“Veleno, la battaglia di una giovane donna nella città ostaggio dell’Ilva” racconta delle vittime del cancro, degli operai che scendono in piazza, di un’Italia che- improvvisamente- sembra scoprire un angolo di Sud in cui si muore facilmente. È una presentazione tutta al femminile quella che ospita la libreria Mandese di viale Liguria, in un pomeriggio che ancora non profuma d’estate. Con Daniela e Cristina c’è anche Alessandra Congedo, giornalista chiamata a moderare l’incontro, direttore di “Inchiostro Verde”, che ha scelto di stare dalla parte dell’ambiente e della salute. E non è un caso che, a lei, anche il libro dedichi qualche riga.
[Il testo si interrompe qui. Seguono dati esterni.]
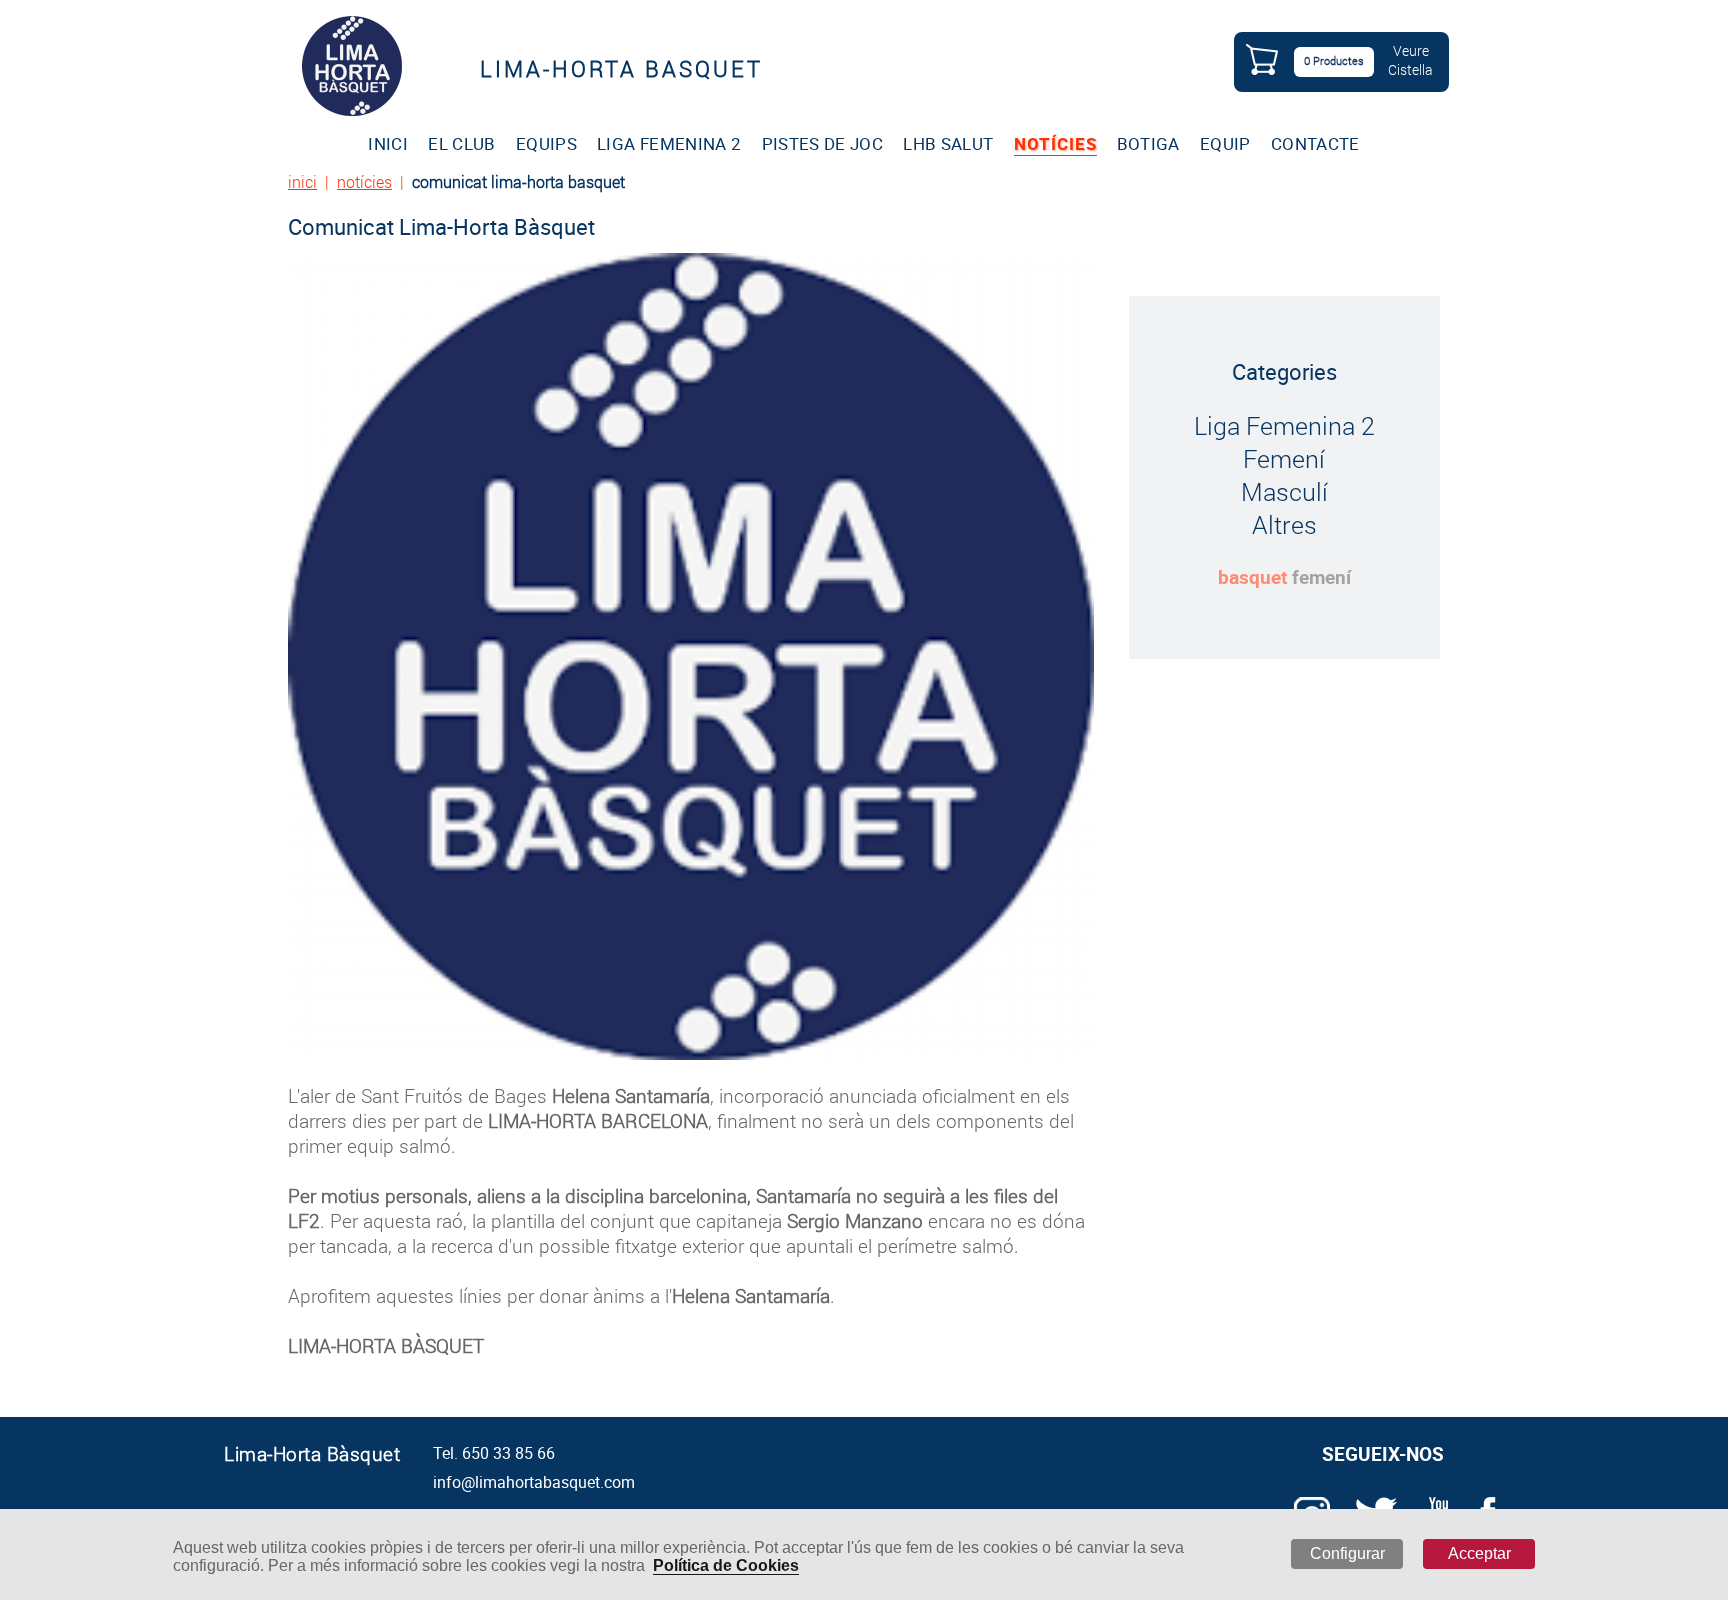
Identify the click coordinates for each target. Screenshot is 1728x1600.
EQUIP (1225, 143)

Perché sono questi i volti di chi ha scelto di dire la verità. E non sono certo gli unici. Un po’ alla volta questa battaglia contro l’inquinamento raccoglie nuove energie. È un esercito che non ha armi ma striscioni, non vuole vendetta ma solo giustizia: ci sono bambini, studenti, famiglie, operai, associazioni, medici. Tanti medici. Lavorano nei reparti, conoscono la condanna della malattia, toccano con mano la dignità del dolore.
“Quando si ammalano i bambini- ha detto la Spera – non è più una situazione di rischio, ma di emergenza. Dico una brutta parola, ma a Taranto c’è una strage silenziosa. Non possiamo più scendere a compromessi”. Qualcuno le ha dato della pazza, altri l’hanno accusata di una rigida posizione ideologica. Ma per lei, chiamata anche in qualità di perito nell’inchiesta contro il siderurgico, questa è solo la realtà.
“Non raccontiamoci favole, questa azienda non sarà mai compatibile con la città. Del resto il risultato delle perizie dice proprio questo: fermiamo gli impianti perché provocano malattia e morte”. Ed ecco allora la voce di chi non si arrende. Come lei, altri gridano al cambiamento. E Cristina Zagaria lo racconta in poco più di 300 pagine.
“C’era Taranto quel giorno in piazza- dice ricordando l’irruzione dell’Apecar, diventata il simbolo di chi rivendica un futuro differente – chi lavorava si è preso un giorno di ferie, altri hanno lasciato i bambini dalla nonna, altri ancora li hanno portati in centro. Ma in tanti volevano esserci. Per questa ragione ho scelto di concludere il libro in quella fase, quando Taranto ha alzato la testa”.